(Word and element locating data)
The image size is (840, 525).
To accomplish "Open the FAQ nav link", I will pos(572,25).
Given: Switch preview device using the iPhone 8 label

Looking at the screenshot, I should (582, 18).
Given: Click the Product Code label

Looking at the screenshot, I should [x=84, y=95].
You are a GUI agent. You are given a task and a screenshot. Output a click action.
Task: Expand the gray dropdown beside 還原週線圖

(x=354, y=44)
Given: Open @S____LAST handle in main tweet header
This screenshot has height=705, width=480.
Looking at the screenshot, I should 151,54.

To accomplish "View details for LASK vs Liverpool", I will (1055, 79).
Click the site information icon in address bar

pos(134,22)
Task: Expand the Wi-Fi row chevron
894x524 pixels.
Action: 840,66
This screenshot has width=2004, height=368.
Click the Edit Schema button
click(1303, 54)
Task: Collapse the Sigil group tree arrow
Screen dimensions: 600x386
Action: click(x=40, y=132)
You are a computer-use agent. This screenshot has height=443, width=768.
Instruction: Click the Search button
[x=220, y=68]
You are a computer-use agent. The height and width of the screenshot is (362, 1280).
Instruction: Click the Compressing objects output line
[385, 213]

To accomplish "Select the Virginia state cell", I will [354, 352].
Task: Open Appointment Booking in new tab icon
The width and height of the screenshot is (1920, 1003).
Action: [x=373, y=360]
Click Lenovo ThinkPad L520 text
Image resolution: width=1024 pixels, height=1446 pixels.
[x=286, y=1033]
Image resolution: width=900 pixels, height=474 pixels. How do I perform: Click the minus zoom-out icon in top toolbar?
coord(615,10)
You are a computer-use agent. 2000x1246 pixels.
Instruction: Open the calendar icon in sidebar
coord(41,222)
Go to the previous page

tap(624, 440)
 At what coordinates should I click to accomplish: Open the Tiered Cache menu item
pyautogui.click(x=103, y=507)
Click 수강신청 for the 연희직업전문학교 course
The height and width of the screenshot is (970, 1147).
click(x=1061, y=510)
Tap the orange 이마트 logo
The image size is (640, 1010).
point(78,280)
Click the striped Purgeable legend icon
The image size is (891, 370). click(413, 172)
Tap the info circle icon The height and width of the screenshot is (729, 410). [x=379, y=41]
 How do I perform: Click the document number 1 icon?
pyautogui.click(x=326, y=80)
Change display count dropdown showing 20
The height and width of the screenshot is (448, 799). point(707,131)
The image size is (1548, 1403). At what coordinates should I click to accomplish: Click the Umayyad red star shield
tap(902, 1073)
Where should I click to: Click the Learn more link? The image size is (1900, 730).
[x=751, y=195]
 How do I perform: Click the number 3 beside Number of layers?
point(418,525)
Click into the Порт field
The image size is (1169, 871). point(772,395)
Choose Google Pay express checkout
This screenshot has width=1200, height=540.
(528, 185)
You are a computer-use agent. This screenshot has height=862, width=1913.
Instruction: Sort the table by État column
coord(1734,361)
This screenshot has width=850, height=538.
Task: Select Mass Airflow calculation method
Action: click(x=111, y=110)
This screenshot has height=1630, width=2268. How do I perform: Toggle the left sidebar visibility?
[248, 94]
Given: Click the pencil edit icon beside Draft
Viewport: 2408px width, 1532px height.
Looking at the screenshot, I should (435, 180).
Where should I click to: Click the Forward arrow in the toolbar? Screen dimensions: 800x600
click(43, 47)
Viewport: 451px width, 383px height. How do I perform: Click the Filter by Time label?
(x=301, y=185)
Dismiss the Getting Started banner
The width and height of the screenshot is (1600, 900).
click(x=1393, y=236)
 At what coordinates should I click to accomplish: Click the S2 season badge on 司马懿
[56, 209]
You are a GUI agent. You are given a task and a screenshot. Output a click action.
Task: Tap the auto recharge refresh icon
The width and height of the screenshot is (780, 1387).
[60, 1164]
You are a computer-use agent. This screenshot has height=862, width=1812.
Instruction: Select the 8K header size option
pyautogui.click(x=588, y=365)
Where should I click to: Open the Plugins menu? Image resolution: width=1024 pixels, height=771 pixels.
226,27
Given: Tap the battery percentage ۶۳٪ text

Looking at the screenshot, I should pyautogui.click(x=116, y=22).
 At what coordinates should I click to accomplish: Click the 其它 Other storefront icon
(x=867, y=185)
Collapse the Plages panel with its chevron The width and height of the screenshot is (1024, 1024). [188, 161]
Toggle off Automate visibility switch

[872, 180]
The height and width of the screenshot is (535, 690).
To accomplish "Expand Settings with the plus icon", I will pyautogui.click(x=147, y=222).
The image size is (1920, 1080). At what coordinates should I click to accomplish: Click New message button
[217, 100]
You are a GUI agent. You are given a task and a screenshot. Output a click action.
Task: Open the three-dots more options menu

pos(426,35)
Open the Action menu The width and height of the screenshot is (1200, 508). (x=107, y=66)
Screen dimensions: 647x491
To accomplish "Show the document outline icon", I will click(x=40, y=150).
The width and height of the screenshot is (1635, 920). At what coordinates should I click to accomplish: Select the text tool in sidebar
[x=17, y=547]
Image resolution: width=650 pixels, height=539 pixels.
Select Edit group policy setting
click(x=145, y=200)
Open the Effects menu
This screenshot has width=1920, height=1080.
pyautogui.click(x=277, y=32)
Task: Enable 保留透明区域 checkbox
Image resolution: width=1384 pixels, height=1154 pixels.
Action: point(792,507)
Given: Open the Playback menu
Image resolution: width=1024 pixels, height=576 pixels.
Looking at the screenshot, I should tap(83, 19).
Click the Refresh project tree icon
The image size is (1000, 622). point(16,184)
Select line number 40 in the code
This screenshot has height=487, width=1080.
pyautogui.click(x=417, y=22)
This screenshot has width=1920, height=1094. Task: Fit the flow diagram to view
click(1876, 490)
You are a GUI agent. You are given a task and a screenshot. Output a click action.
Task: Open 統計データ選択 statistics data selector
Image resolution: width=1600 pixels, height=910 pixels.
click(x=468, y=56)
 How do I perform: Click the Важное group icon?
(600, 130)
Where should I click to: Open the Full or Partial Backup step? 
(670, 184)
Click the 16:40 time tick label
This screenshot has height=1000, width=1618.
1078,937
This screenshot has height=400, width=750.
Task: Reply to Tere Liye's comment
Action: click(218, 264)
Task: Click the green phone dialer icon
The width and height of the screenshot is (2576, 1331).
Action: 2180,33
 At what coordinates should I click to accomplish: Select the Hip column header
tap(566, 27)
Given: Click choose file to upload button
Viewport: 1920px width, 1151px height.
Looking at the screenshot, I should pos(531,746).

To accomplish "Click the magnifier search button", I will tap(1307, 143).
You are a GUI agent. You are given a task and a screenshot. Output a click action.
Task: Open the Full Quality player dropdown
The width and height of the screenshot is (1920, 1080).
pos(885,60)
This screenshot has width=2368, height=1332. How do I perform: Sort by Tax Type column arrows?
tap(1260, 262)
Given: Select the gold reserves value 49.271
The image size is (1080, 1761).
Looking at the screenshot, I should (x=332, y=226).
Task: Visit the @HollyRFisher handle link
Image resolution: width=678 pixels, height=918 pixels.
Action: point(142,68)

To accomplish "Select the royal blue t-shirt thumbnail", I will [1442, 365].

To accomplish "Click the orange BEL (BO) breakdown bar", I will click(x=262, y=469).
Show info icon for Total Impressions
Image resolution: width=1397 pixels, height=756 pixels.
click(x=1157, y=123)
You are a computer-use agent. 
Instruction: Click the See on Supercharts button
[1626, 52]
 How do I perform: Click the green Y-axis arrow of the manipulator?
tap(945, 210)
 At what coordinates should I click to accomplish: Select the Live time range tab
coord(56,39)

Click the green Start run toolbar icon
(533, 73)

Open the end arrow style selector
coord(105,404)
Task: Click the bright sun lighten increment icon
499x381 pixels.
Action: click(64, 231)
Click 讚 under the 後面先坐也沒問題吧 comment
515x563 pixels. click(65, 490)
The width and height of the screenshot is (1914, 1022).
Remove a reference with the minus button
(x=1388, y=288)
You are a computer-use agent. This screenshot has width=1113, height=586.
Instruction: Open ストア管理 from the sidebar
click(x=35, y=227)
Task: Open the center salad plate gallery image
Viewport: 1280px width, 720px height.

## Challenge
Give the part of the records that opens with the line containing "Given: Select the gold reserves value 49.271" and closes with the line containing "Action: point(142,68)" as a two-column CSV with the columns instruction and response, one row per record. Put each record's text and its answer in a single quoted field, replacing line breaks with spaces.

## Response
instruction,response
"Given: Select the gold reserves value 49.271 The image size is (1080, 1761).","Looking at the screenshot, I should (x=332, y=226)."
"Task: Visit the @HollyRFisher handle link Image resolution: width=678 pixels, height=918 pixels.","Action: point(142,68)"